Au-delà des cris d’orfraie de la bien-pensance médiatique ou d’observateurs à la solde qatarie, le coup d’État au Soudan organisé par le chef des forces armées du pays, le général Abdel Fattah al-Burhan, n’est pas qu’un simple énième coup de force africain. Il revêt une importance notable pour l’équilibre de la région et s’inscrit dans un contexte géopolitique, où de nombreuses nations essaient d’influencer la tournure des évènements.

L’édito international de Roland Lombardi

En 2019, l’armée soudanaise doit faire face à une importante contestation populaire. Décidant de ne pas aller à l’affrontement général, elle laisse celle-ci chasser du pouvoir le général Omar el-Béchir longtemps allié (jusqu’en 1999) aux islamistes comme Hassan al-Tourabi, l’ancien chef des Frères musulmans soudanais.

Or, les militaires soudanais restent les maîtres du jeu grâce à la création d’un Conseil de Souveraineté présidé par le général al-Burhane, et d’un gouvernement de transition composé pour moitié de soldats et de civils, présidé par Abdallah Hamdok.

C’est dans la nuit du 24 au 25 octobre que le chef des forces armées soudanaises al-Burhan, jugeant le moment favorable - et surtout pour sauvegarder les intérêts de l’institution militaire -, prend le pouvoir qu’il exerçait déjà de facto.

Un scénario qui n’est pas sans nous rappeler les événements égyptiens de ces dernières années.

Comme chez le voisin du nord, l’armée soudanaise a laissé pourrir la situation tout en poussant à la faute la composante civile du gouvernement transitoire.

Toujours comme en Égypte, l’économie est essentiellement aux mains des militaires. Sur le plan de la justice, l’ancien président Omar el-Béchir vient d’être inculpé par la Cour pénale internationale en raison des crimes commis durant la guerre du Darfour. Et les civils du gouvernement ont donné leur accord pour le livrer au tribunal international. Plusieurs militaires, qui ont également participé à ces massacres, ont donc perçu cette décision comme une insulte, et surtout une menace…

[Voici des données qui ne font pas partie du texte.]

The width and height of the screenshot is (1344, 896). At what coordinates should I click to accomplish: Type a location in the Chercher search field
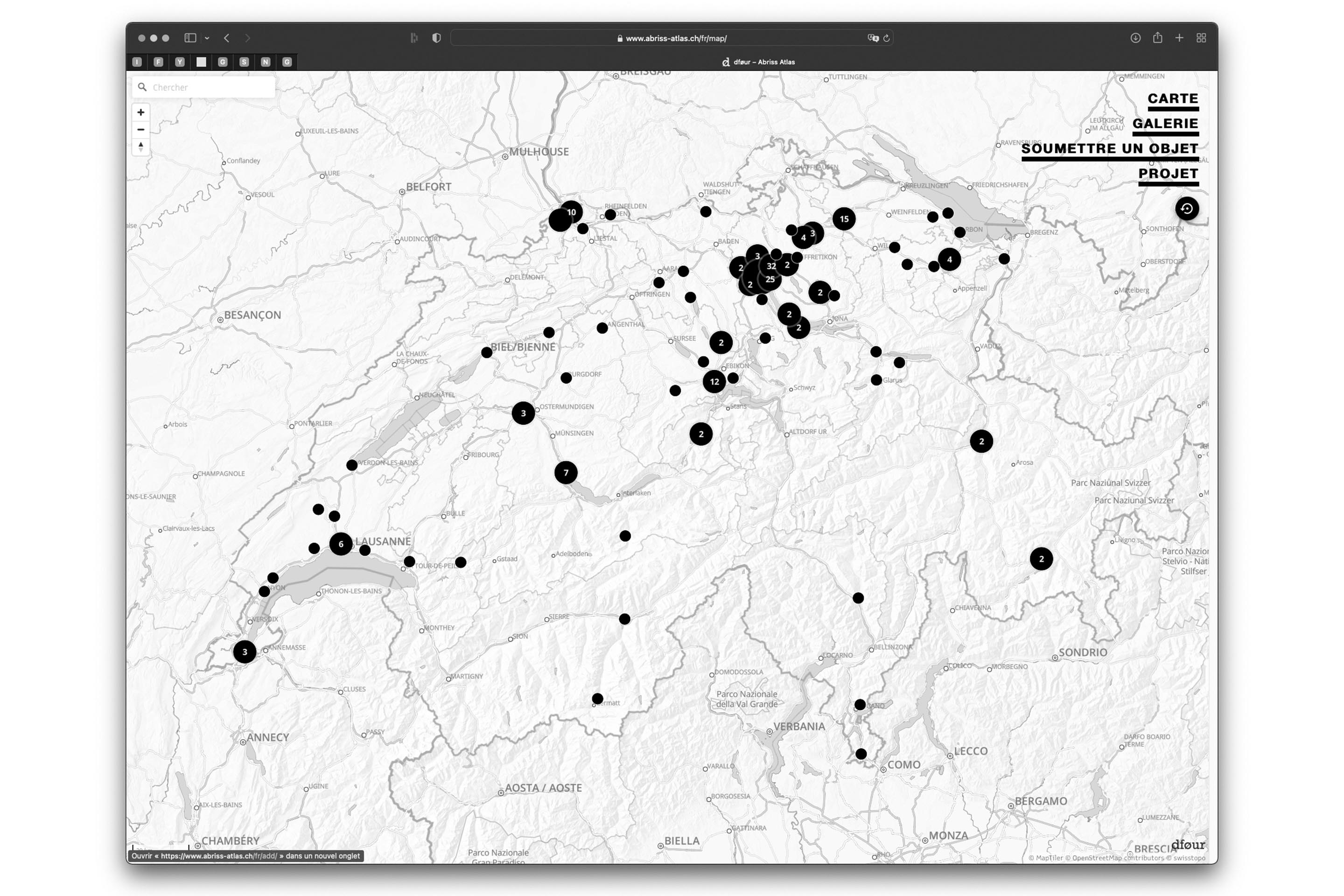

Le Soudan, enjeu géostratégique

Au-delà de l’effondrement d’une démocratie fragile, les raisons et les conséquences de ce coup d’État sont d’une importance capitale pour toute la région.

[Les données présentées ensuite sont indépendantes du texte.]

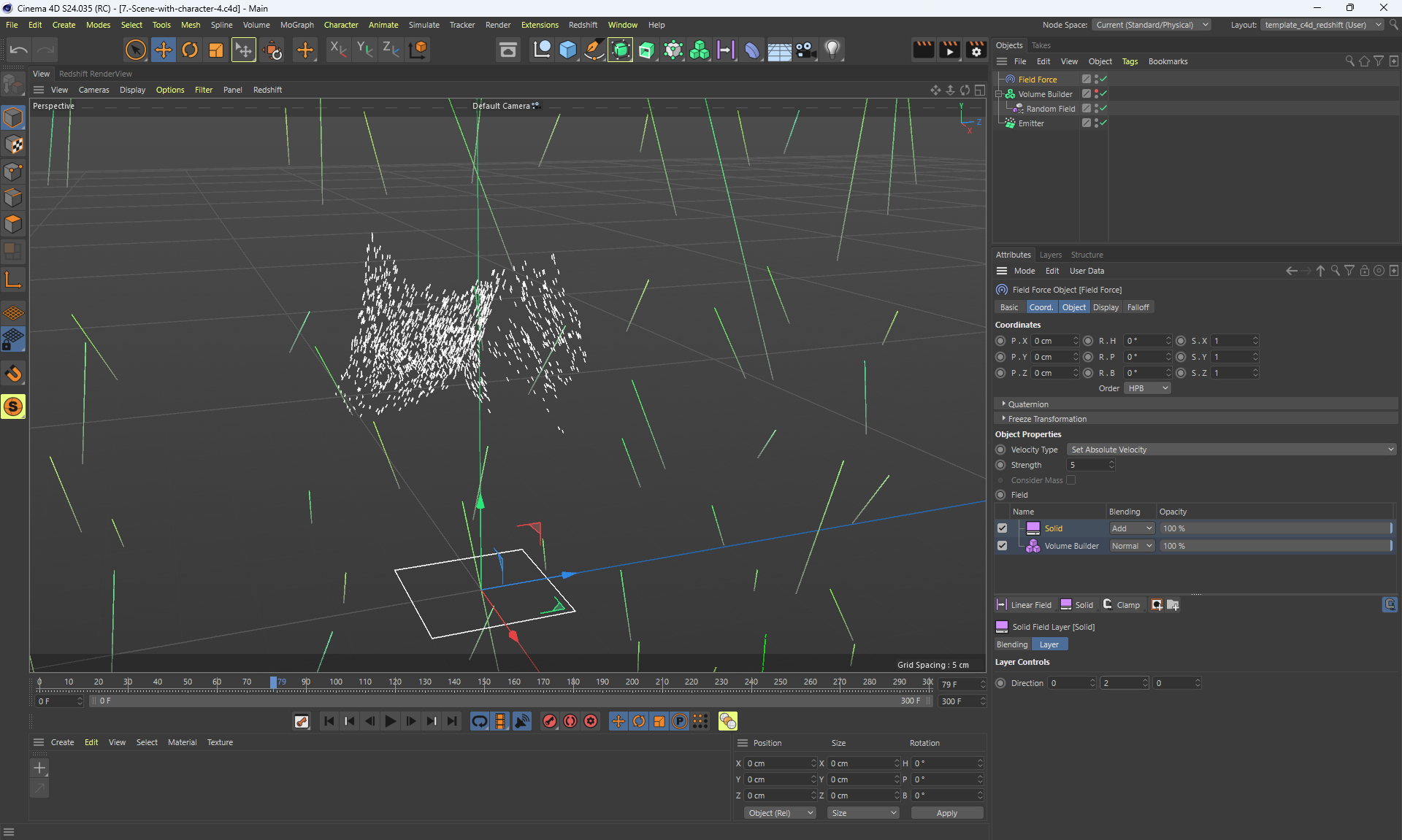Click the Cube primitive icon

(567, 50)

Bien évidemment, la plupart des chancelleries européennes ont appelé explicitement à un retour d’un gouvernement civil à Khartoum. Mais ces appels risquent fort de rester lettre morte. Cela fait bien longtemps que l’avis des Européens ne vaut plus grand chose dans la région. Quant à l’administration Biden, comme depuis dix mois et dans tous les dossiers de la zone, elle se révèle totalement dépassée par les évènements.

Si les « idéalistes » Occidentaux semblent toujours ne pas avoir appris des leçons des « printemps arabes » (victoires électorales islamistes, chaos) et de leurs tragiques conséquences sur leurs propres sols (crises migratoires, terrorisme…), d'autres États beaucoup plus pragmatiques, préfèrent demeurer prudents. Ils perçoivent même, - certes discrètement – ce « printemps des militaires » (que j’annonçais dès février 2018), et en l’occurrence ici un pouvoir militaire au Soudan, comme un gage de stabilité pour leurs propres intérêts.

C’est le cas de la Russie et d’Israël. Le Soudan a accepté, en octobre 2020, un accord conclu sous l’égide et les pressions de Donald Trump pour normaliser ses relations avec l’État hébreu (dans le cadre des accords d’Abraham, signés également avec les Émirats arabes unis, Bahreïn et le Maroc). Or, cet accord devait être approuvé par le Parlement soudanais…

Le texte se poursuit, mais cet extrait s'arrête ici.